Waktu kecil, saya sering memanjat pohon sawo depan rumah untuk mengagumi pemandangan sawah dan bukit Gunung Polo yg indah. Di atas pohon, saya bisa melihat siapapun yang lewat di bawah tanpa ketahuan. Di antara dahan dan dedaunan, saya menemukan dunia saya sendiri, karena di dunia nyata, saya hanyalah anak perempuan, gendut, berkulit gosong, jelek, anak orang miskin, tidak pandai, dan tdk memiliki kelebihan apapun yang bisa dibanggakan.
Begitulah hidup saya sebelum terlibat dalam pelayanan gereja (menjadi lector, asisten kaling, guru PIA, pengurus lingkungan, dan prodiakon): seperti orang yang melihat peristiwa berlalu dari atas pohon. Saya duduk manis menjadi pengamat dan penikmat misa, sesekali menjadi penghujat jika petugas tidak sigap. Tetapi jika diminta bertugas, saya sudah menyiapkan segudang alasan mengapa tidak bisa terlibat. Alasan yang paling utama sebenarnya adalah: saya tidak merasa layak. Saya tidak pandai, tidak terampil, tidak cakep, tidak kaya, tidak menarik, tidak suci, dan tidak-tidak yang lain. Siapalah saya ini? Biarlah saya cukup menjadi penonton saja. Toh pekerjaan saya di kampus sudah cukup membuat pening kepala saya, mosok mau nambah-nambah pelayanan. Kurang kerjaan saja. Lebih enak ‘memanjat pohon’ dan menikmati misa dari jauh.

MATERI YANG DISEDIAKAN.
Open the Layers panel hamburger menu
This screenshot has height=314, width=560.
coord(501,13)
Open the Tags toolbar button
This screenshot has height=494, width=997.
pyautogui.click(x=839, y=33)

--

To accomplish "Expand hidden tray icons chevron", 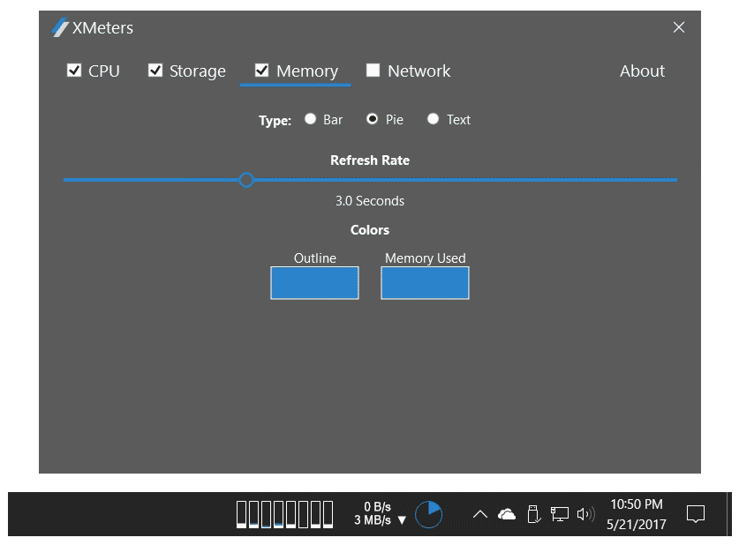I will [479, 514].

TUJUAN 1. Sebutkan semua peran pelayanan gereja yang tercantum di dalam tanda kurung pada kutipan terpilih.
TUJUAN 2. Teruskan kutipan terpilih tentang kebiasaan memanjat pohon dan pelayanan gereja, mulai setelah kalimat terakhirnya.

HASIL LATIHAN 1. Lector, asisten kaling, guru PIA, pengurus lingkungan, dan prodiakon.

HASIL LATIHAN 2.
Sampai suatu saat saya studi di Canberra, di mana gereja kecil kampus sudah ditinggalkan umat lokalnya. Romonya berasal dari Vietnam, Pater Peter Huang namanya. Umat hanyalah para lansia, beberapa mahasiswa lokal, dan mahasiswa Asia dan Afrika yang merindukan Tuhan di negeri yang jauh. Petugas liturgy diminta dari umat yang bersedia. Ketika diminta menjadi lector, bahkan beberapa kali menjadi penyanyi mazmur, beberapa kali saya menolak dengan berbagai alasan. “Saya tidak layak, Pater. Bahasa Inggris saya medok, Pater. Saya gak bisa nyanyi, Pater. Suara saya jelek sekali, Pater.” Pater Huang menatap saya dan berkata: “Tuhan memanggilmu. Ia hanya melihat hati. Nanti malaikat yang akan melayakkanmu dan menyempurnakan persembahanmu.” Saya akhirnya setuju. Dalam kotbahnya, Pater mengatakan: “Berikanlah dirimu kepada Tuhan. Kamu masih hidup? Masih bernapas? Bagus! Marilah menjadi berkat. Mumpung masih sehat, masih hidup, masih bernapas, mari melayani Tuhan dan sesama.” Nyindir apa nampar, nih? Selama dua tahun di sana, saya membaca Kitab Suci dan menyanyikan mazmur dengan gembira. Selama itu, puji Tuhan, tidak ada kaca-kaca yang pecah karena suara saya yang cempreng.
Meskipun sudah lama terlibat di kegiatan gereja, ketika disuruh menjadi prodiakon, perasaan lama muncul lagi. Mental Zakeus saya tumbuh lagi. Layakkah saya membagikan Tubuh Kristus yang sedemikian kudus? Layakkah saya membuka Tabernakel suci? Layakkah saya berpakaian putih padahal hidup saya sering penuh dosa? Layakkah..? Layakkah aku? Suara Pater Huang terngiang lagi. “Mumpung masih sehat, masih hidup, masih bernapas, mari melayani Tuhan dan sesama.”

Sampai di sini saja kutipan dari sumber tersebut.